Le tirage albuminé mesure 21,2x8,1 cm et est collé sur un carton fort et légendé de 27x11,9 cm.

La photographie panoramique montre la ville de Nice depuis la terrasse de l'Hôtel des Anglais. C'est une vision plongeante ouest-est, centrée sur le côté gauche du kiosque à musique du Jardin Public.

Elle dévoile notamment :

- les quais du Paillon, du Pont-Vieux (au nord) jusqu'au Pont-Napoléon (à l'embouchure), avec sur la rive ouest les quais Saint-Jean-Baptiste et Masséna, et sur la rive est les boulevards du Pont-Vieux et du Pont-Neuf, la place et le boulevard Charles-Albert et le square des Phocéens (actuelle Promenade du Paillon ou Coulée Verte avec, à l'ouest l'avenue Félix Faure et l'avenue de Verdun, et à l'est le boulevard Jean Jaurés et l'avenue Max Gallo),

- la vieille ville italienne, dominée par la colline du Château (avec le cimetière et la terrasse du Château) et au-delà par le mont Alban et son fort, 

- l'extrémité orientale de la Promenade des Anglais et le bord de mer, depuis le boulevard du Midi et les Ponchettes jusqu'au mont Boron, dominé par le Château Smith.

▸ Les enregistrements:
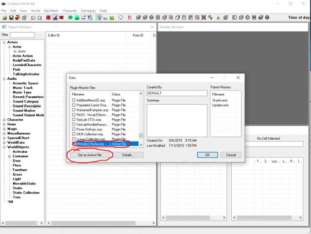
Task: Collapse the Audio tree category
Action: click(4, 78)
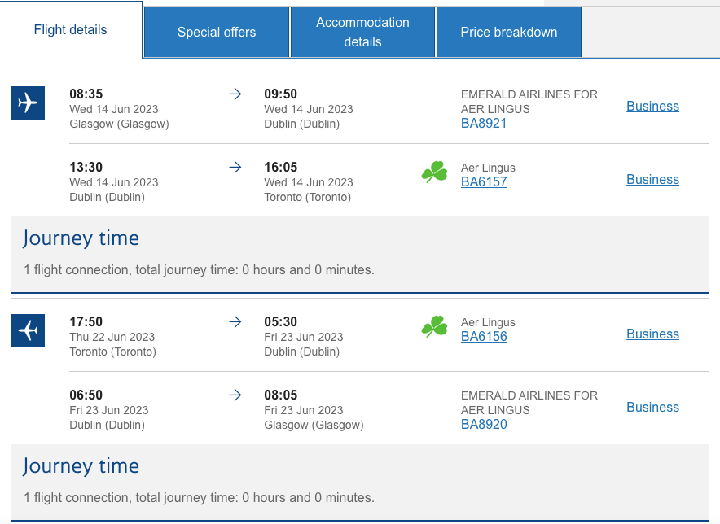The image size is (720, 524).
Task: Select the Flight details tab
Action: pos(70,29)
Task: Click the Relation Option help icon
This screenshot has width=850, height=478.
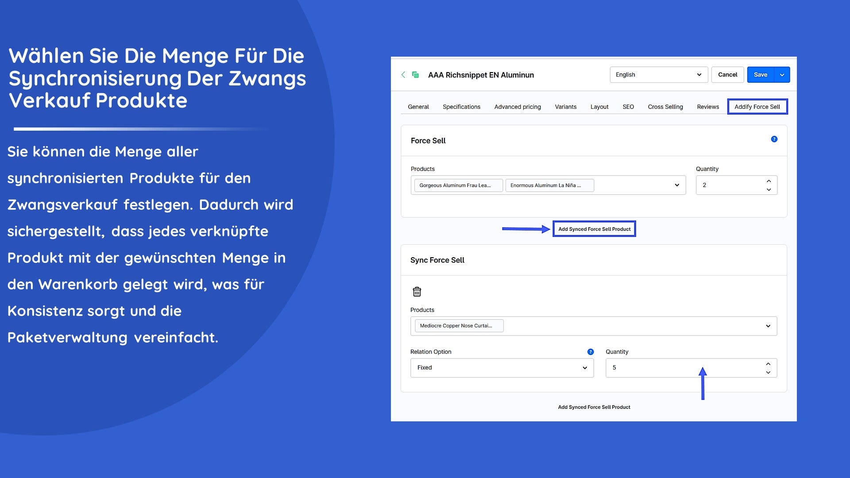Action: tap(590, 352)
---
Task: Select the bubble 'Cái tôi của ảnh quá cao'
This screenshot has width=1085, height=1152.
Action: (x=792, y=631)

▸ Travail à faire:
(a) D'après le texte sur la photo panoramique de Nice, de quel endroit la vue a-t-elle été prise ?
(b) Recopiez les lignes des enregistrements, en commençant par celle qui contient "Task: Click the Relation Option help icon" et en vous arrêtant après celle qui contient "Action: tap(590, 352)". Ne mettez pas les images dans votre réponse.
Les enregistrements n'ont aucun lien avec le texte.

▸ Solutions:
(a) De la terrasse de l'Hôtel des Anglais.

(b)
Task: Click the Relation Option help icon
This screenshot has width=850, height=478.
Action: tap(590, 352)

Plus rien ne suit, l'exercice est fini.